2017 October 20 by Erin Nobles
When you think about your “assets,” you probably think about your 401k, your house, and your personal property. But take a moment to think about your online content: email accounts, banking and credit accounts, social media, online subscriptions, and so much more.
These are all part of your digital estate and should be addressed in your estate plan. On the most basic level, your personal representative will need access to your accounts to notify online friends of your passing, pay final expenses, and cancel subscription services. Additionally, there may be financial or sentimental value in your social media data, bitcoin wallet, and personal or business blog.
But whereas Massachusetts law is clear that a duly appointed personal representative may take possession of your physical property at your death in order to make sure your last wishes are carried out, the law is less clear about what happens to your digital assets. A recent case out of Massachusetts’ highest court illustrates the value of planning for your digital estate.

▶ [Required actions]:
1 – In the passage on digital estates, what three things does it say a personal representative will need account access to do?
2 – Write what comes next in the passage on digital estates, picking up after its final sentence.

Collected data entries
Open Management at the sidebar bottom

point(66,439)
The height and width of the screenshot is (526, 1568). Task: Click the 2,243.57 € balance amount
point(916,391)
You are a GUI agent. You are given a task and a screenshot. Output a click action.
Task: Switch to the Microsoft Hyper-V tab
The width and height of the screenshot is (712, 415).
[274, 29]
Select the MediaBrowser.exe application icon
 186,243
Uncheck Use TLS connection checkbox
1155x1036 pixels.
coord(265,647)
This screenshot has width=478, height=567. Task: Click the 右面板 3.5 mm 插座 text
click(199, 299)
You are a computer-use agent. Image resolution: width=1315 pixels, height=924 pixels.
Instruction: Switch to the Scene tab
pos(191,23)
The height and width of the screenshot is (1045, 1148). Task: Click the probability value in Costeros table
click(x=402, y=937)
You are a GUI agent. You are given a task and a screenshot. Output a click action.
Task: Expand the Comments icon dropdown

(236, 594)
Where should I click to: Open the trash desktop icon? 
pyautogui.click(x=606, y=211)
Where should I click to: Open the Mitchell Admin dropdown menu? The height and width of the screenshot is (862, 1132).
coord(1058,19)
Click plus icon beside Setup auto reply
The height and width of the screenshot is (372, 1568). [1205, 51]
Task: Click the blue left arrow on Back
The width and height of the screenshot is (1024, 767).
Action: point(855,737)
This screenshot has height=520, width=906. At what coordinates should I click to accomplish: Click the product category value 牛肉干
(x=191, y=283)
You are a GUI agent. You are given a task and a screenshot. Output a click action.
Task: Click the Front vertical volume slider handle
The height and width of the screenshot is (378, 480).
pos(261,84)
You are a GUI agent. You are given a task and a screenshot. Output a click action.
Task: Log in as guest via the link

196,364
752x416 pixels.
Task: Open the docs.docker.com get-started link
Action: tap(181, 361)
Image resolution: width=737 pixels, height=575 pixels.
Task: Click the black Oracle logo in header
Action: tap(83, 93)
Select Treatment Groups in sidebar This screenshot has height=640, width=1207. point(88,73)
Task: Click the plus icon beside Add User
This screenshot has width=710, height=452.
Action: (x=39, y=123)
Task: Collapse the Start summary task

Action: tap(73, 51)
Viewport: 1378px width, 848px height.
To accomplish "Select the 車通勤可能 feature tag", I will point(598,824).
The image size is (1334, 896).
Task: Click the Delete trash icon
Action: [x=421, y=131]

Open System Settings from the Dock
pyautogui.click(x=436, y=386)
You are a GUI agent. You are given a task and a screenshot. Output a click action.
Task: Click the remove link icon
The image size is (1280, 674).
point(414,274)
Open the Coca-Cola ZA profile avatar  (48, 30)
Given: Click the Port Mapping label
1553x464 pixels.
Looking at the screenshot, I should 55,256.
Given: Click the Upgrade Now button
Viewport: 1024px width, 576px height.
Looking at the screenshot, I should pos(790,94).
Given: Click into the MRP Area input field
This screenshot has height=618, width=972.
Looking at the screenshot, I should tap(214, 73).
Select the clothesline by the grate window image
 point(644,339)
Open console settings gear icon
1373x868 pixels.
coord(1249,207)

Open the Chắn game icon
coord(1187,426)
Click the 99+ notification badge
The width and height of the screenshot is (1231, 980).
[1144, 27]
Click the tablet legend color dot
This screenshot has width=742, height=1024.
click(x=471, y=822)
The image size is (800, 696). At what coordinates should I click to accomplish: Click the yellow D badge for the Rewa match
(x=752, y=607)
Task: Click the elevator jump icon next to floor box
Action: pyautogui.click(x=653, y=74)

▶ [Your responses]:
1 – Notify online friends of your passing, pay final expenses, and cancel subscription services.

2 –
In 2006, Massachusetts resident John G. Ajemian passed away following a bicycle accident. Like many 43 year olds, he did not have a will. His brother Robert sent a request to Yahoo! for access to John’s Yahoo! email account in the hopes that John’s email history might help him wrap up his brother’s affairs.
Yahoo! denied Robert’s request, claiming that releasing the account to him would be a violation of federal digital privacy laws which prohibit disclosure of electronic communication to third parties. The Court found that an exception to the law applied, allowing for disclosure to a personal representative who could “lawfully consent” to the disclosure on the decedent’s behalf. So far, so good.
However, despite holding that Yahoo! was not barred from releasing the account, the Court noted that Massachusetts law does not compel Yahoo! to release the account if they don’t want to. Furthermore, the Court did not rule on Yahoo!’s other argument that they could always just delete the account based on the user agreement John agreed to when he opened the account rather than turn it over to a third party. Not good.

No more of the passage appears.